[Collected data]
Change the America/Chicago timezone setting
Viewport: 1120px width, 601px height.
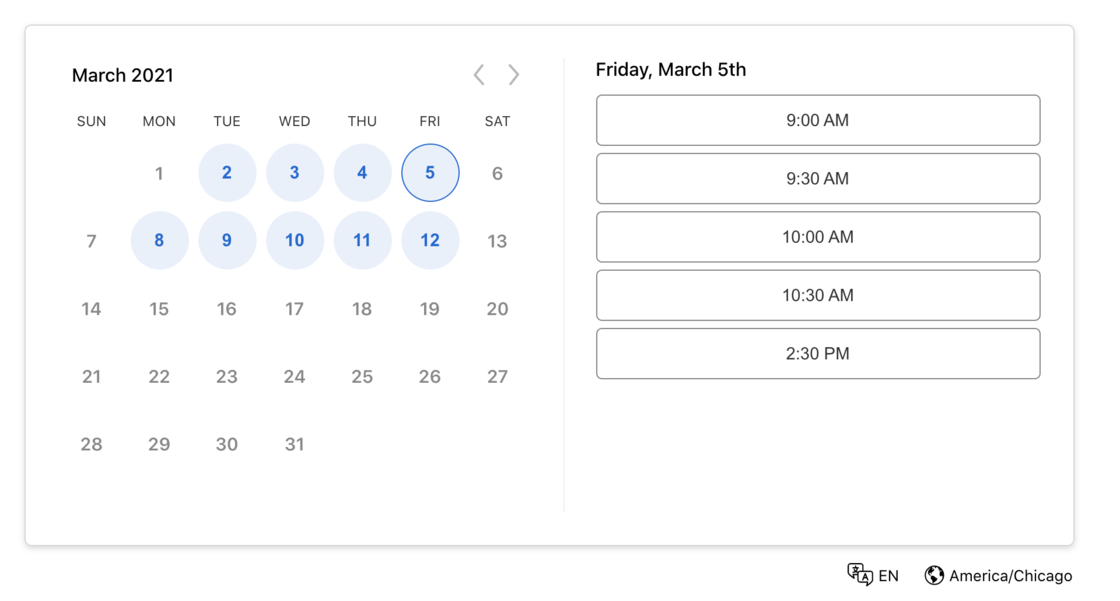point(1010,575)
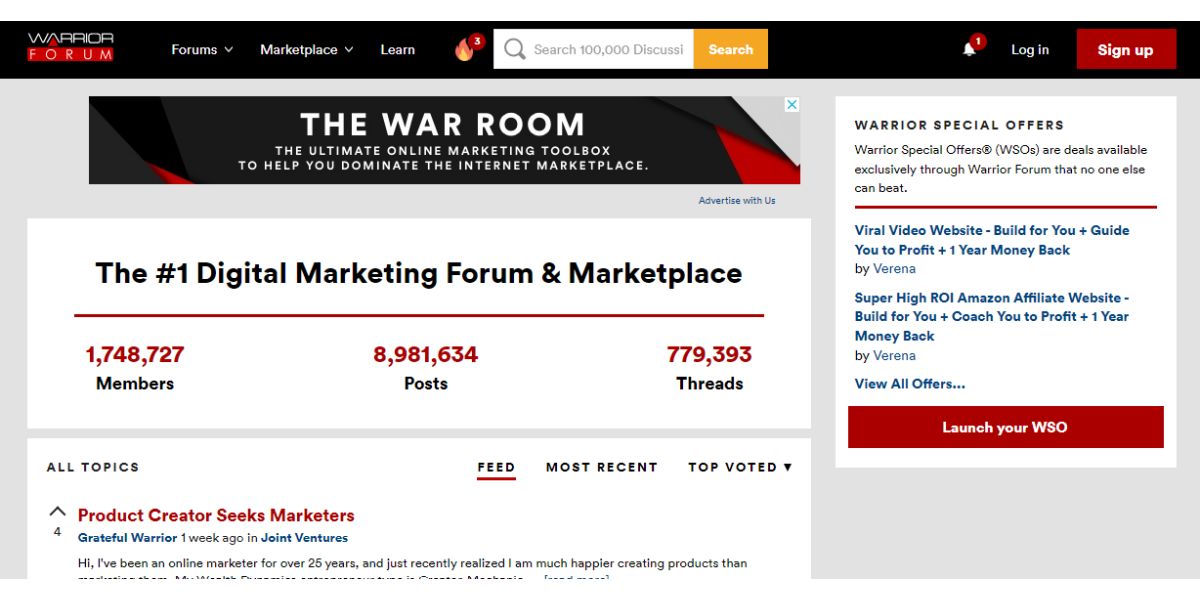1200x600 pixels.
Task: Close the War Room ad
Action: click(x=791, y=105)
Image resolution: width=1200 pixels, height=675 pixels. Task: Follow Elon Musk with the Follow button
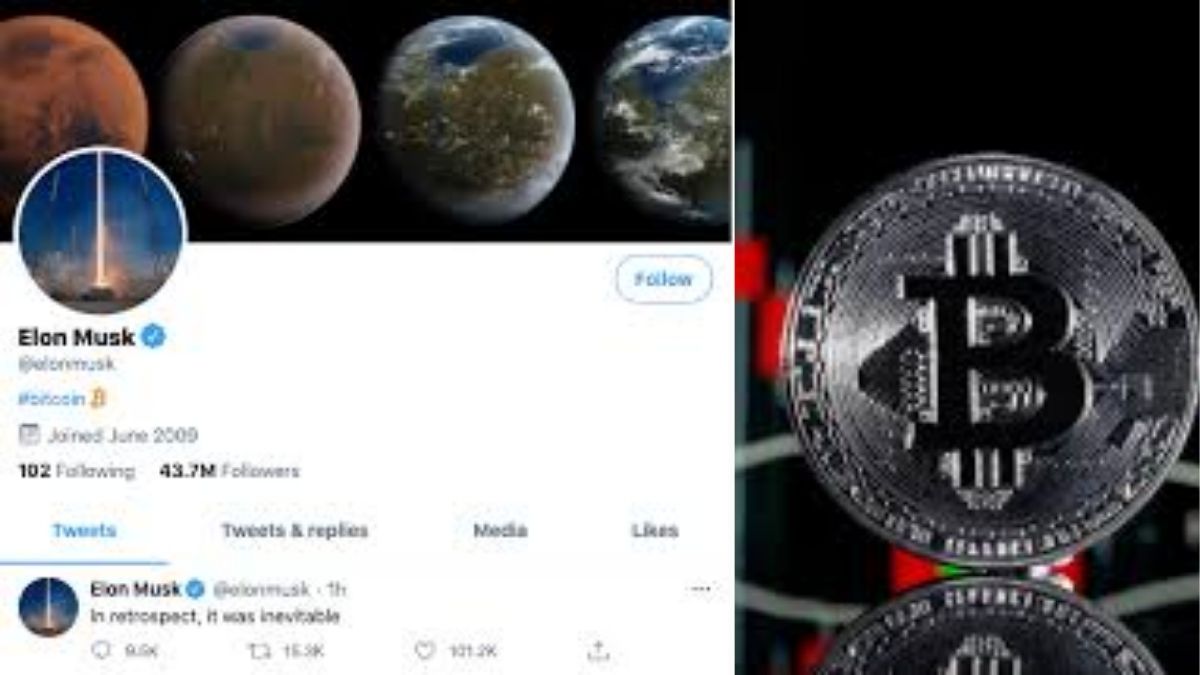coord(663,279)
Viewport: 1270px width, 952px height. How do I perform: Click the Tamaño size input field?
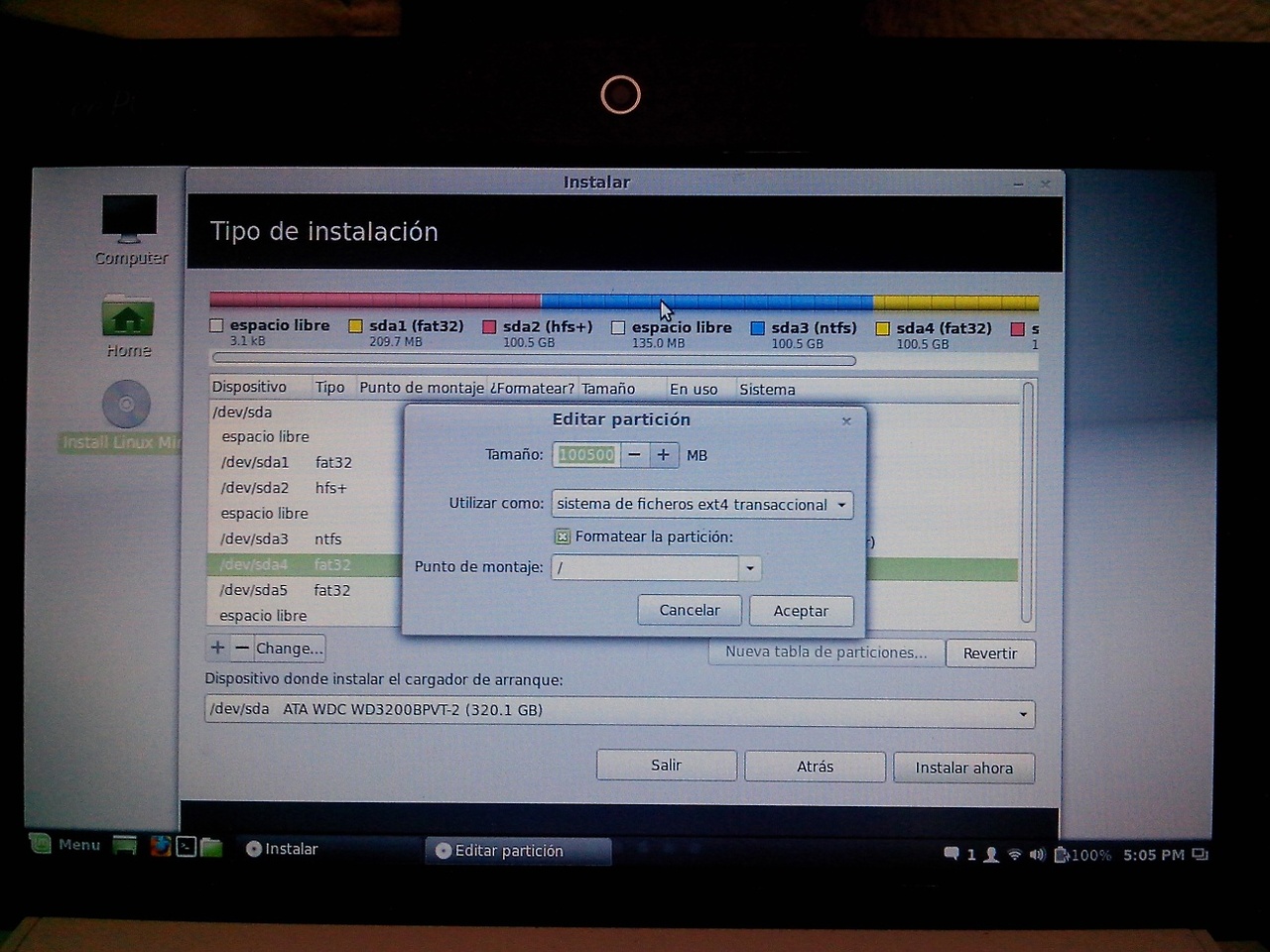tap(586, 455)
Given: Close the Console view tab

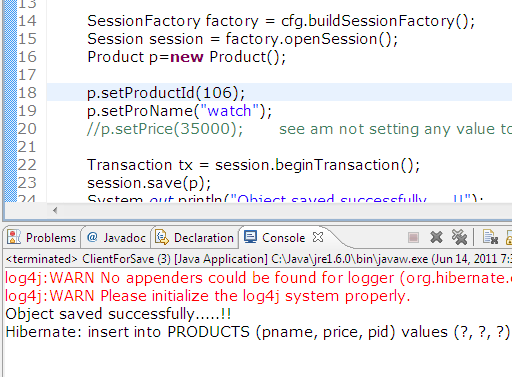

▶ [Try it] Exact output of each line above is wanted, without the pictures.

▶ [Task response]
Change the America/Chicago timezone setting
Viewport: 1120px width, 601px height.
point(1010,575)
1200x600 pixels.
Task: Close the War Room ad
Action: click(x=791, y=105)
Image resolution: width=1200 pixels, height=675 pixels. Task: Follow Elon Musk with the Follow button
coord(663,279)
Viewport: 1270px width, 952px height. How do I perform: Click the Tamaño size input field?
tap(586, 455)
Given: Close the Console view tab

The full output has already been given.